Tuesday, December 14, 2010

NIPS 2010 - Thinking dynamically

Apart from the presentations and posters, there is another great thing about NIPS: you can discuss machine learning with great researcher in person.

One of the people I talked to quite a lot is Jascha Sohl-Dickstein. We discussed some deep methods and training procedures at some length and he is an amazing person with a lot of energy and new ideas.
He recently wrote two papers that I quite liked:
Minimum Probability Flow Learning and An Unsupervised Algorithm For Learning Lie Group Transformations.
I like both of them for their quite unusual point of view. Jascha has a background in physics and his point of view focuses a lot on understanding the dynamics of learning and transformations.
It think "Minimum Probability Flow Learning" gives new insights into training probabilistic models and as far as I know it is used quite successfully for training Ising models.
Both works are not published yet but I find they are quite worth reading and so I'd like to draw a little more attention to them. He was actually quite surprised that I was so familiar with his work but I really like it a lot. Both papers have clear mathematical formulations of the underlying problems and feature beautiful formulations.
So if you are interested in nice math and probabilistic models, you should definitely read "Minimum Probability Flow Learning". If you are interested in videos and image transformations, "On Unsupervised Algorithm For Learning Lie Group" is for you.

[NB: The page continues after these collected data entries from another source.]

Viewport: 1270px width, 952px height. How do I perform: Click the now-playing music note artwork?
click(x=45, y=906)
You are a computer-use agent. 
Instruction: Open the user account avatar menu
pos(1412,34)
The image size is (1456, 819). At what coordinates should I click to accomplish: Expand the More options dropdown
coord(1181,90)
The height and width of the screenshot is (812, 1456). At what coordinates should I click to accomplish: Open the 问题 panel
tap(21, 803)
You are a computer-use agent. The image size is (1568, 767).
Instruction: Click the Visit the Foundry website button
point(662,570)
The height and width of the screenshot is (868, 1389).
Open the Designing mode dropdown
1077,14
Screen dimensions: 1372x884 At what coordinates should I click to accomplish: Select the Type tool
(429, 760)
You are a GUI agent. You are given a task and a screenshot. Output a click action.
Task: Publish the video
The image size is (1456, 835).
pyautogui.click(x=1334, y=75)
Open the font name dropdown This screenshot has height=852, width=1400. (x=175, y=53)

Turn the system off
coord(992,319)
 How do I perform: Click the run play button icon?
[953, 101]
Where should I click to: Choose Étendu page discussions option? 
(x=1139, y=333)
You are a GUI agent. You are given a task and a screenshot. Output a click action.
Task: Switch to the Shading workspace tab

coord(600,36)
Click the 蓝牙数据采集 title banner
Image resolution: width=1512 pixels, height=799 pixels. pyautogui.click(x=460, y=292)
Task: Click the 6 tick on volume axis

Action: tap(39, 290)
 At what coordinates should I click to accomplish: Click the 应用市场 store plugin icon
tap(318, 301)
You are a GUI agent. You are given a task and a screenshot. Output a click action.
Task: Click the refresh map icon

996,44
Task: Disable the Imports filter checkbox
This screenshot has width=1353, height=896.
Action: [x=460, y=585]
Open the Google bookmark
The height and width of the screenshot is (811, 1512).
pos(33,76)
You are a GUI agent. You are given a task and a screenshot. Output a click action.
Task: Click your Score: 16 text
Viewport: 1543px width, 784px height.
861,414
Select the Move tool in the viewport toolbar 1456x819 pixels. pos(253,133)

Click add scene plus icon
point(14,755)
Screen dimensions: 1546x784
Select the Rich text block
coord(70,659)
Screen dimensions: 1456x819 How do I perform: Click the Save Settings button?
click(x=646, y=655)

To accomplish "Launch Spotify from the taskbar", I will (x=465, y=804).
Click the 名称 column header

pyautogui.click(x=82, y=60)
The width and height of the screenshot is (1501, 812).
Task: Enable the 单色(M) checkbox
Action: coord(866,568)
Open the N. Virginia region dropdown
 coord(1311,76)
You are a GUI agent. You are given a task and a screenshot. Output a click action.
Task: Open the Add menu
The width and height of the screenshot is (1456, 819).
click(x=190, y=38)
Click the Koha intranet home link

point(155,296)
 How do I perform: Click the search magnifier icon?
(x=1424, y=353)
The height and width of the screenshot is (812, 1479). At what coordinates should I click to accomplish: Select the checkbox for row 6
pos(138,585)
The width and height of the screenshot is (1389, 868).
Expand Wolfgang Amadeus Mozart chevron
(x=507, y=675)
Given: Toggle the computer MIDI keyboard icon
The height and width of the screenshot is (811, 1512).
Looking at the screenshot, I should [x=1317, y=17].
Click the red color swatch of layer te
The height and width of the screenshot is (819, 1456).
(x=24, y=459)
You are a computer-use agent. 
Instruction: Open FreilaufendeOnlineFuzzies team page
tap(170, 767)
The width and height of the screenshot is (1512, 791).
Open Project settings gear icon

  1. Minimum flow paper is interesting idea, but I wonder about the utility of learning the parameters of an intractable model....even sampling could be intractable, so why would you care about knowing the parameters of such model? (unless you are a physicist and the value of parameter is of interest in itself)

  2. Are you talking about the Ising models? I think not only physicists are interested in those. Many people use them to learn about the structure of certain models. I think they are used in Biology quite a bit.
    And about intractable models: Depends on what you see as intractable. If you are talking about exact learning and inverence, isn't every interesting model intractable? RBMs are intractable and many people work on them. And every latent variable model is intractable in this sense. But they are used a lot nontheless, right?